I am sure some here will say that the measurement resolution is not sufficient to discern whether or not a jolt took place,
Yes, there are competent people here. One of them (
Dave Rogers)
has analyzed the situation correctly.
but that is a feigned argument for two reasons: First is that the trend is obviously increasing, and secondly the size of the jolt required is much higher than what could be indicated by one data point.
(Insert laughing dogs here.)
"first is that the trend is obviously increasing"
The object is being accelerated downward by gravity. No one in his right mind would expect the smoothed trend of the downward component of its velocity vector to be anything other than increasing.
"the size of the jolt required is much higher than what could be indicated by one data point."
A single data point measures position at a single point in time.
It can't show anything about velocity. To say anything at all about velocity, you have to look at two or more data points.
Even two data points can't show anything about acceleration. To say anything at all about acceleration, you have to look at three or more data points.
Finally, and most important:
Trends and averages can't show anything about the presence or absence of jolts. In this context, jolts are brief decreases in the downward component of the instantaneous acceleration vector, and cannot be estimated without estimates of the downward component of the instantaneous velocity vector.

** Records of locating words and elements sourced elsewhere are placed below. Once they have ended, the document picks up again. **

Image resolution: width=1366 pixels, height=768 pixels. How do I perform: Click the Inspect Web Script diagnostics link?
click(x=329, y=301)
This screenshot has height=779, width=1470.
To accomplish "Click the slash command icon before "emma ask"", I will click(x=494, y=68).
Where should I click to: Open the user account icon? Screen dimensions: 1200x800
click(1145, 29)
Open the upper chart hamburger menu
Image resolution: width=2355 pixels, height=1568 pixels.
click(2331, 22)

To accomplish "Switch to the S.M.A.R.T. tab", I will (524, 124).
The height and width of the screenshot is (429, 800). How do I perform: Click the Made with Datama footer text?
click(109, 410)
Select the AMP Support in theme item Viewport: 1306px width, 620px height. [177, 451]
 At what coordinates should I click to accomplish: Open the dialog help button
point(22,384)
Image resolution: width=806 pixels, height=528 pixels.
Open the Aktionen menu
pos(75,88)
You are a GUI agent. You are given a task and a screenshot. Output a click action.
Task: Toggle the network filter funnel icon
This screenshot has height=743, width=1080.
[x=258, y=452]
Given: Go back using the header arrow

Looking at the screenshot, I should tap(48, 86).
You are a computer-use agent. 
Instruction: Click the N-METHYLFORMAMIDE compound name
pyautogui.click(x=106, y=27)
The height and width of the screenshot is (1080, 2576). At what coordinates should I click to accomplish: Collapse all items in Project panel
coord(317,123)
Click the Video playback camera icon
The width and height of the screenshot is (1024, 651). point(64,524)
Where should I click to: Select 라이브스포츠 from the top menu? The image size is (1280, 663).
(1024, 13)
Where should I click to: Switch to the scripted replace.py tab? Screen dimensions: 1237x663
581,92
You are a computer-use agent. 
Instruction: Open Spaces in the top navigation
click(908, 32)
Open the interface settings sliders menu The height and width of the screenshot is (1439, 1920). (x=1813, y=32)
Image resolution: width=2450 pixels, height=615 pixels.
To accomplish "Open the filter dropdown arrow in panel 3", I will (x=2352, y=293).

Trends and averages say nothing about brief changes in instantaneous velocity or instantaneous acceleration.
If you look at MacQueen and Szamboti's three data points for position at times 1.5, 1.67, and 1.83 seconds,
they show a decrease in velocity: this is exactly the kind of jolt that
MacQueen and Szamboti say is missing from their data. That's an
epic fail.
The premise of the Missing Jolt paper is valid for the reasons stated above.
As I have explained above, your "reasons stated above" are laughable.
I can't just accept your claim on the basis of your technical authority, either. For at least
four months now, you have been having
obvious difficulties with grade school arithmetic.
In any case, we will be redoing the measurements with a more sophisticated system called Tracker, which is in the Open Source Physics project and is available on the Internet. I will make the results of the new data set public.
It would probably be good for some of you guys here to do some measurements yourself.
You and MacQueen made a truly extraordinary claim that's contradicted by your own raw data. It would have been a good idea for you to have realized that
before publishing
your paper instead of after.
Competent peer review would have helped.